RealTalk
Real-Time AI Avatar System
A real-time AI avatar system (MVP) you talk to out loud. A lifelike, talking face is generated live on a GPU backend and streamed back as you speak.
Demo
See it in action.
Overview
RealTalk is a real-time AI avatar system: a lifelike, talking digital persona you can hold a natural spoken conversation with. The system is split across two sides. Clients are the screens people talk to, and a GPU-powered remote backend does the AI thinking and generates the avatar video itself. When you speak, your voice is captured and streamed up to the backend, which runs speech-to-text, an LLM to decide the response, and text-to-speech to produce the reply. An open-source lip-sync model then renders a talking head from that audio, chunk by chunk, and streams the freshly generated video back down. The result is a continuous two-way loop where voice flows up and live avatar video flows back, so it feels like talking to a real person rather than waiting on a rendered clip. The Android app in this project is the reference client: it captures voice, plays the live avatar stream, and goes further by carrying out real on-device actions from natural speech, such as setting alarms, managing tasks, pulling up news and YouTube, adjusting device settings, and running an interactive quiz. Because the brain and the face are generated centrally, any screen can become a client, whether a phone, tablet, kiosk, TV, or web page. Alongside the Android client, a web app demonstrates the same avatar running in the browser. It is an MVP and an evolving prototype, built to explore how the live conversation loop holds together end to end.
How it works
- 1
You speak
The client captures your voice and uses voice-activity detection to tell when you are actually talking.
- 2
Speech to text
Your audio streams up to the backend, which transcribes it into text with automatic speech recognition.
- 3
The brain responds
An LLM interprets the request, decides the reply, and chooses any action to take.
- 4
Text to speech
The reply is turned into spoken audio and streamed out in small chunks to keep latency low.
- 5
Avatar generation
An open-source lip-sync model renders a talking head from each audio chunk, matching the mouth and expressions to the voice.
- 6
Streamed back live
The freshly generated avatar video and audio play back on the client chunk by chunk, so the face talks as the conversation happens.
Architecture
The pipeline, the intended infrastructure, and a few early-stage experiments.
Gallery
A closer look at the interface. Click any image to expand.
What it does
- Lifelike talking avatar generated live on a GPU backend with a real-time open-source lip-sync model, matching mouth and expressions to the speech
- Continuous two-way loop where captured voice streams up and freshly generated avatar video streams back down chunk by chunk as the conversation happens
- Spoken dialogue pipeline that chains speech-to-text, an LLM brain, and text-to-speech into a natural back and forth
- Voice-first Android client that runs in kiosk mode as a dedicated, hands-free appliance
- On-device intent classification with a custom TensorFlow Lite model, routing speech to the right action locally with low latency
- Real actions from natural speech, including alarms, task lists, news, YouTube search, device settings, and an interactive quiz
- Client-agnostic by design, so the same centrally generated avatar can appear on a phone, tablet, kiosk, TV, or web client
Why it's built this way
Heavy work stays on the backend
Diffusion-based lip-sync needs a GPU, so the avatar is generated server-side and the client stays thin and responsive.

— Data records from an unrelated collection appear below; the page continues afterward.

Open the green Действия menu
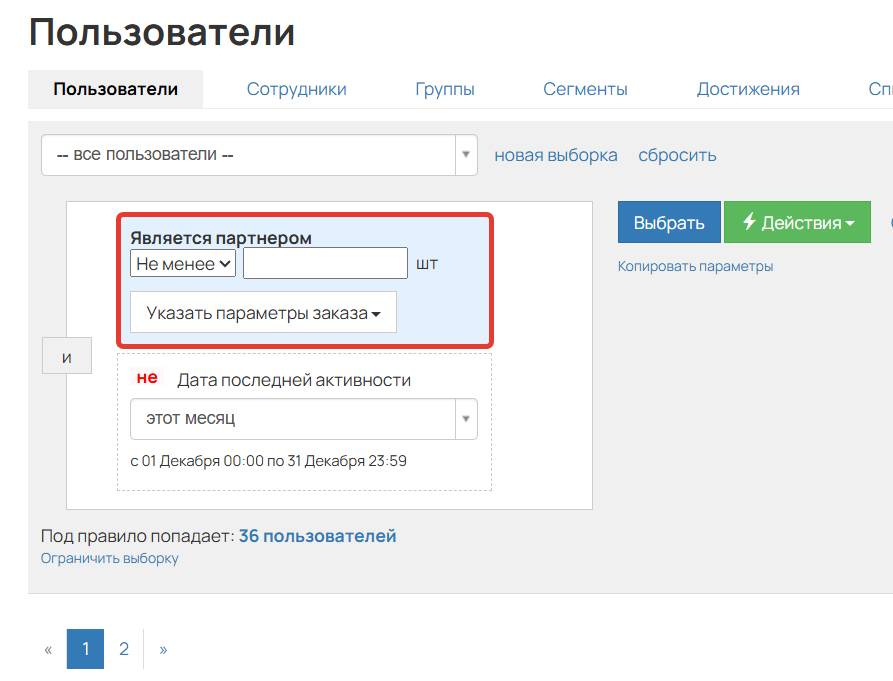This screenshot has height=681, width=893. 797,222
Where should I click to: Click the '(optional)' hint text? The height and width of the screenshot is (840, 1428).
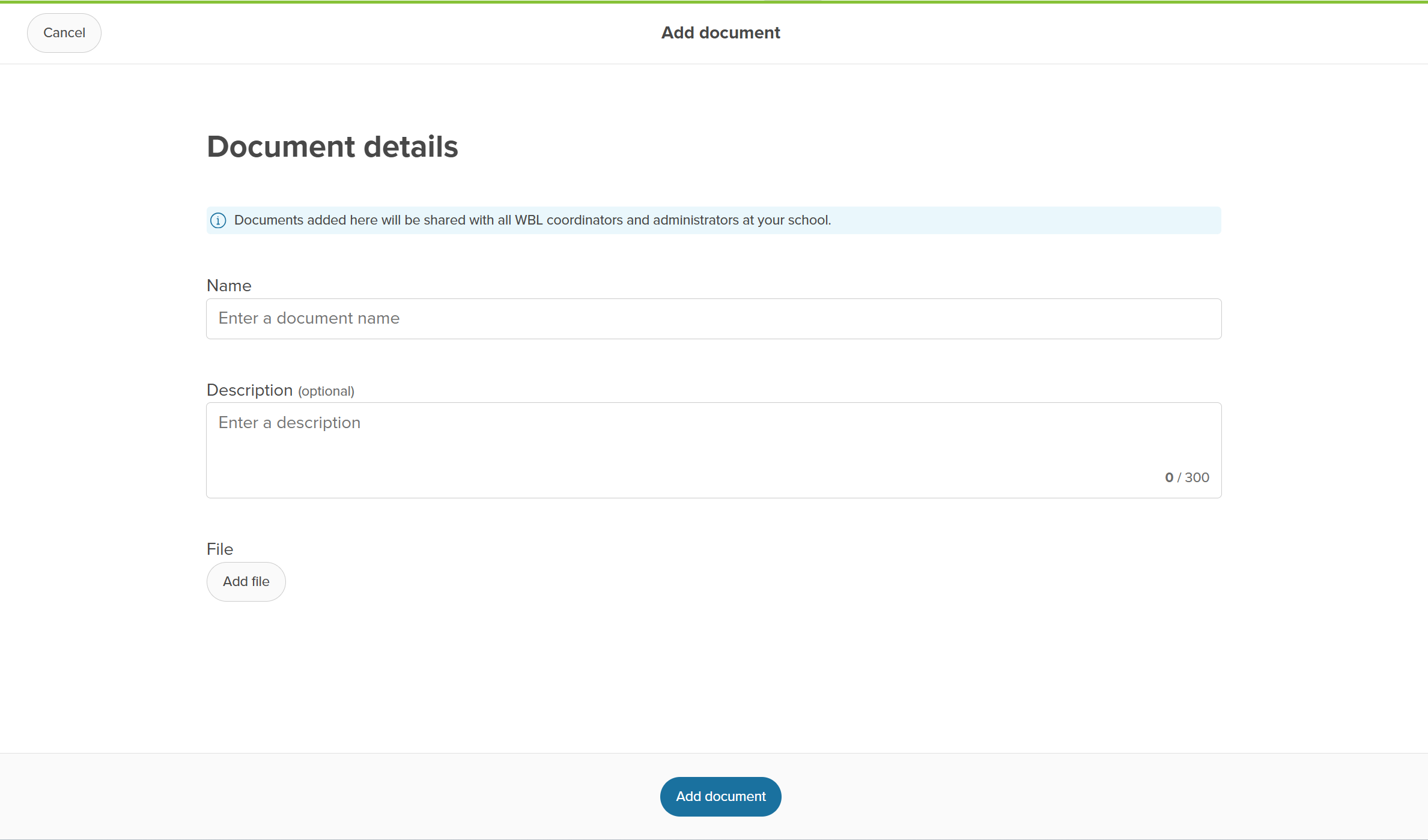326,391
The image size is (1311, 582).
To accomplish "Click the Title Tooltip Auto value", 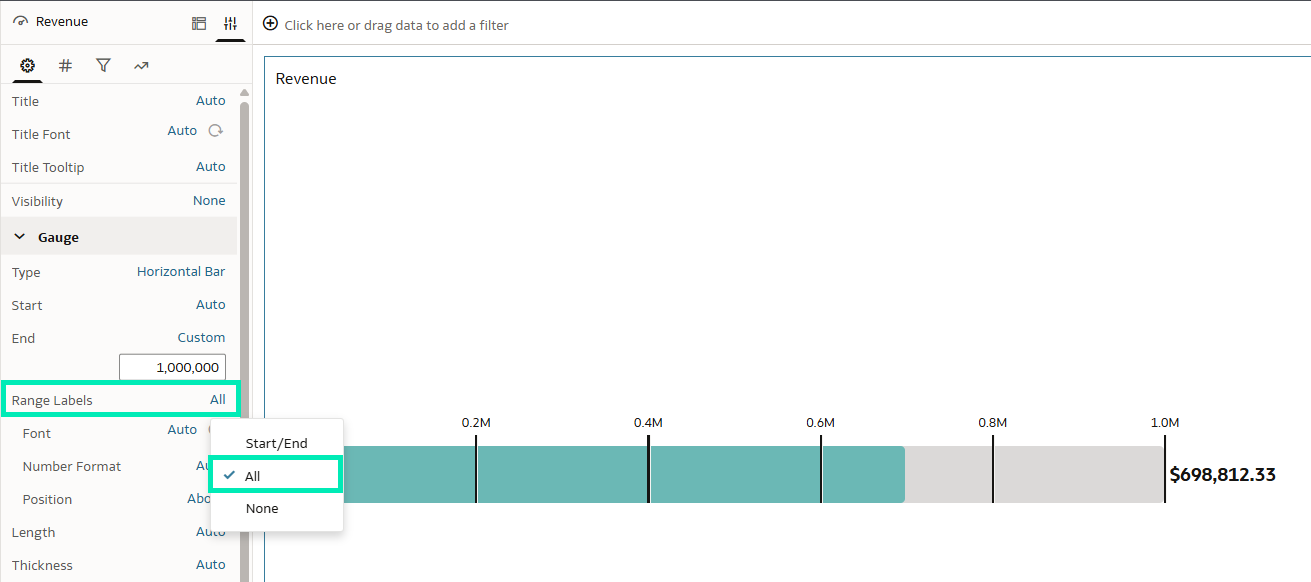I will [210, 167].
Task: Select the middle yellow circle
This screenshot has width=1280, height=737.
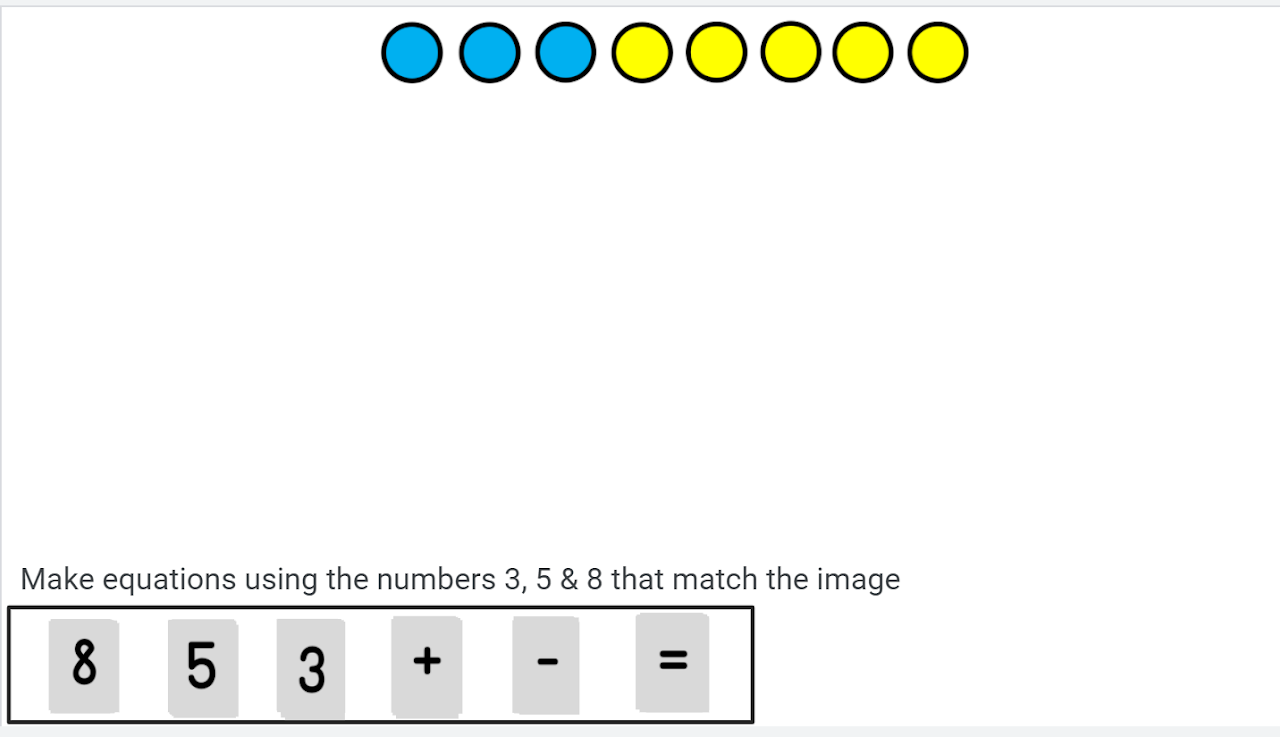Action: tap(791, 53)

Real-time through chunking
Streaming audio and video in small chunks, rather than one large render, is what makes the conversation feel live instead of a delayed clip.
One brain, many screens
Centralizing the intelligence and the avatar means every client improves at once, and any new device can join without re-implementing the system.
Built to run continuously
Resident models, folder-watching, self-cleanup, and graceful handling of bad audio let the backend run as a persistent live service.